Each line of the data must be reproduced as it appears.

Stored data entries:
*-*-*

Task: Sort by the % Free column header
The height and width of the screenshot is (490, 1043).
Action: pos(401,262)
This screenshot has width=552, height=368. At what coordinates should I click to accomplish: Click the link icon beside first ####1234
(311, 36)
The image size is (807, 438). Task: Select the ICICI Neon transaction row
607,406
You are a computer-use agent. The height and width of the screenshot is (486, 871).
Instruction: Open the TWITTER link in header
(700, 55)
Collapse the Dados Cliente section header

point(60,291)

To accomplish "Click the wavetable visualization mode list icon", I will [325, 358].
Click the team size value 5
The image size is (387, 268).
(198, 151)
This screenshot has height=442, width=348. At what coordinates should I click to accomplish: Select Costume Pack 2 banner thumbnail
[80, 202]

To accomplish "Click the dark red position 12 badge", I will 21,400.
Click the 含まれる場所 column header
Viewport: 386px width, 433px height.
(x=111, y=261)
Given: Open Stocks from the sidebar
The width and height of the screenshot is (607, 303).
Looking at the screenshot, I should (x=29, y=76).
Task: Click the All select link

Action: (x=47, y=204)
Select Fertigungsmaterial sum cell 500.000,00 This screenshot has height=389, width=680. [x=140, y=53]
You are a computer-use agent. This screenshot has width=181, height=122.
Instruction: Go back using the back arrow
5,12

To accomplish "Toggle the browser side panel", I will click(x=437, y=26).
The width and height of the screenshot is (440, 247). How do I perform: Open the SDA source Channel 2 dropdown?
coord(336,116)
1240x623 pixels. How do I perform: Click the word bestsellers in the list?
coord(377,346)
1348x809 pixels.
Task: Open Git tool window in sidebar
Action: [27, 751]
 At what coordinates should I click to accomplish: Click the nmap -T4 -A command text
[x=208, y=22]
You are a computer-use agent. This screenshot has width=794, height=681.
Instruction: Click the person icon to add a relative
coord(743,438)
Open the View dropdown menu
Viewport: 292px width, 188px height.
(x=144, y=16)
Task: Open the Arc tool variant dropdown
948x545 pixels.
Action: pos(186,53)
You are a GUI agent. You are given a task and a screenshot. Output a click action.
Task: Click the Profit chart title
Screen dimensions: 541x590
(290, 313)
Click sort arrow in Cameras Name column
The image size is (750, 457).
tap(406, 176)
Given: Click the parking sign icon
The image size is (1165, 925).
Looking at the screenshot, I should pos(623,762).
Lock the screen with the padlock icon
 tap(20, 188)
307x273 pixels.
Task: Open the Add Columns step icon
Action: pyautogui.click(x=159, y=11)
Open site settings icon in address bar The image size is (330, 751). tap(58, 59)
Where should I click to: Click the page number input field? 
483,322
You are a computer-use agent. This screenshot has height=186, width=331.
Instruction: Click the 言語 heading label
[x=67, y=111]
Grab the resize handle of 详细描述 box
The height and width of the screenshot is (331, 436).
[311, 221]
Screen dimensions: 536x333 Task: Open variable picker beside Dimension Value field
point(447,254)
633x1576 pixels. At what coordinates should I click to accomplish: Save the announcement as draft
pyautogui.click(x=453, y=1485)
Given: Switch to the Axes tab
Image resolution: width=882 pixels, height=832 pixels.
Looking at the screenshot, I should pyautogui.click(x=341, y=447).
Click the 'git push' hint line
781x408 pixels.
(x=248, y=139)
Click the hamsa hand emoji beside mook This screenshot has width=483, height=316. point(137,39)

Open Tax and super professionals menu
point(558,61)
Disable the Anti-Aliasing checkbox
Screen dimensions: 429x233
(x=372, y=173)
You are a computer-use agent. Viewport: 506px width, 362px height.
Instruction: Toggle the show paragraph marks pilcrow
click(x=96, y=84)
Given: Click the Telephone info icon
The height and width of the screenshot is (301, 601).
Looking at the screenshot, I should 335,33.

*-*-*

### Result for this exercise
Task: Sort by the % Free column header
The height and width of the screenshot is (490, 1043).
Action: pos(401,262)
This screenshot has width=552, height=368. At what coordinates should I click to accomplish: Click the link icon beside first ####1234
(311, 36)
The image size is (807, 438). Task: Select the ICICI Neon transaction row
607,406
You are a computer-use agent. The height and width of the screenshot is (486, 871).
Instruction: Open the TWITTER link in header
(700, 55)
Collapse the Dados Cliente section header

point(60,291)

To accomplish "Click the wavetable visualization mode list icon", I will [325, 358].
Click the team size value 5
The image size is (387, 268).
(198, 151)
This screenshot has height=442, width=348. At what coordinates should I click to accomplish: Select Costume Pack 2 banner thumbnail
[80, 202]

To accomplish "Click the dark red position 12 badge", I will 21,400.
Click the 含まれる場所 column header
Viewport: 386px width, 433px height.
(x=111, y=261)
Given: Open Stocks from the sidebar
The width and height of the screenshot is (607, 303).
Looking at the screenshot, I should (x=29, y=76).
Task: Click the All select link

Action: (x=47, y=204)
Select Fertigungsmaterial sum cell 500.000,00 This screenshot has height=389, width=680. [x=140, y=53]
You are a computer-use agent. This screenshot has width=181, height=122.
Instruction: Go back using the back arrow
5,12

To accomplish "Toggle the browser side panel", I will click(x=437, y=26).
The width and height of the screenshot is (440, 247). How do I perform: Open the SDA source Channel 2 dropdown?
coord(336,116)
1240x623 pixels. How do I perform: Click the word bestsellers in the list?
coord(377,346)
1348x809 pixels.
Task: Open Git tool window in sidebar
Action: [27, 751]
 At what coordinates should I click to accomplish: Click the nmap -T4 -A command text
[x=208, y=22]
You are a computer-use agent. This screenshot has width=794, height=681.
Instruction: Click the person icon to add a relative
coord(743,438)
Open the View dropdown menu
Viewport: 292px width, 188px height.
(x=144, y=16)
Task: Open the Arc tool variant dropdown
948x545 pixels.
Action: pos(186,53)
You are a GUI agent. You are given a task and a screenshot. Output a click action.
Task: Click the Profit chart title
Screen dimensions: 541x590
(290, 313)
Click sort arrow in Cameras Name column
The image size is (750, 457).
tap(406, 176)
Given: Click the parking sign icon
The image size is (1165, 925).
Looking at the screenshot, I should pos(623,762).
Lock the screen with the padlock icon
 tap(20, 188)
307x273 pixels.
Task: Open the Add Columns step icon
Action: pyautogui.click(x=159, y=11)
Open site settings icon in address bar The image size is (330, 751). tap(58, 59)
Where should I click to: Click the page number input field? 
483,322
You are a computer-use agent. This screenshot has height=186, width=331.
Instruction: Click the 言語 heading label
[x=67, y=111]
Grab the resize handle of 详细描述 box
The height and width of the screenshot is (331, 436).
[311, 221]
Screen dimensions: 536x333 Task: Open variable picker beside Dimension Value field
point(447,254)
633x1576 pixels. At what coordinates should I click to accomplish: Save the announcement as draft
pyautogui.click(x=453, y=1485)
Given: Switch to the Axes tab
Image resolution: width=882 pixels, height=832 pixels.
Looking at the screenshot, I should pyautogui.click(x=341, y=447).
Click the 'git push' hint line
781x408 pixels.
(x=248, y=139)
Click the hamsa hand emoji beside mook This screenshot has width=483, height=316. point(137,39)

Open Tax and super professionals menu
point(558,61)
Disable the Anti-Aliasing checkbox
Screen dimensions: 429x233
(x=372, y=173)
You are a computer-use agent. Viewport: 506px width, 362px height.
Instruction: Toggle the show paragraph marks pilcrow
click(x=96, y=84)
Given: Click the Telephone info icon
The height and width of the screenshot is (301, 601).
Looking at the screenshot, I should 335,33.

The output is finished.